Tutto ciò non sorprende: è la conseguenza della profonda trasformazione degli Usa, dove nei passati decenni la finanziarizzazione dell’economia e l’outsourcing (lo spostamento delle industrie all’estero per pagare meno il costo del lavoro e le tasse) sono cresciuti enormemente, a discapito dei settori produttivi.

Infatti, mentre nel 1965 il settore delle macchine utensili rappresentava il 28% dell’intero mercato mondiale, oggi tale percentuale è ridotta al 5%. Nel 2018 i produttori di macchine utensili ne hanno esportato per 4,2 miliardi di dollari e importato per 8,6 miliardi.

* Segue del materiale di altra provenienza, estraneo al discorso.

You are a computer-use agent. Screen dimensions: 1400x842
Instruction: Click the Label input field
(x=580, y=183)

Se si produce di meno e si vuole mantenere alti i livelli di consumo, l’unica via è il debito. Non solo quello pubblico delle amministrazioni centrali e periferiche, ma anche quello privato. Infatti, nel secondo trimestre del 2021 il debito delle famiglie americane ha raggiunto quasi 15.000 miliardi di dollari, dei quali oltre 10.000 per ipoteche sulla casa. In un solo trimestre l’aumento del debito privato è cresciuto del 2,1%. Anche la spesa sanitaria delle famiglie è aumentata enormemente.

L’amministrazione Biden ha un programma di investimenti, sulla carta, molto ambizioso. Oltre alle infrastrutture, vi sono dei pacchetti di spesa per il digitale, per i cambiamenti climatici e soprattutto per l’infanzia e le scuole.

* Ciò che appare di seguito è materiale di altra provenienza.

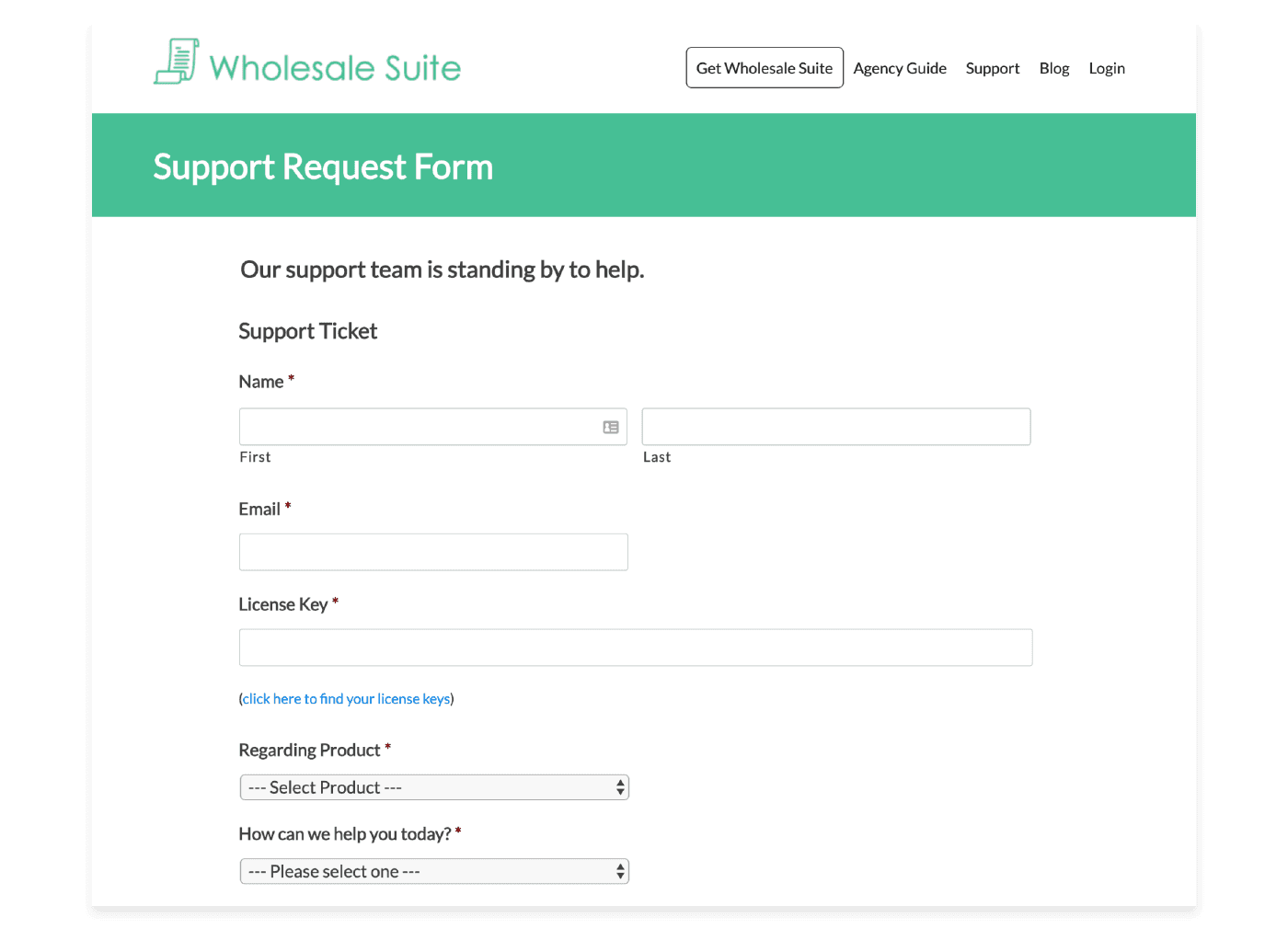Click the Support Ticket heading
1288x929 pixels.
tap(307, 331)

È chiaro che fare tutto a debito, emettendo Treasury bond e stampando moneta, non sarebbe possibile. Per questa ragione Biden ha annunciato la volontà di aumentare le tasse sui profitti delle grandi corporation e per i super ricchi. Anche su questo è in corso una battaglia ideologica, con ricadute elettorali.

D’altra parte, la politica di Trump di tagliare le tasse per 1.900 miliardi di dollari non ha dato grandi frutti. La narrazione liberista sosteneva che le tasse condonate si sarebbero automaticamente trasformate in nuovi investimenti nei settori dell’economia reale. Così non è stato!

Diminuire le tasse per le pmi, per le famiglie e anche per le industrie grandi, produttive e innovative, è positivo. Però, è pratica di certe multinazionali e di alcuni settori dei servizi, in primis quelli finanziari, utilizzare i soldi rimasti nelle loro casse per differenti operazioni di borsa, come il riacquisto delle proprie azioni, di buyout, cioè per l’acquisto di altre imprese con denaro preso a prestito, o per distribuire dividenti più alti. Il contrario di quanto dovrebbe essere fatto, non solo negli Usa.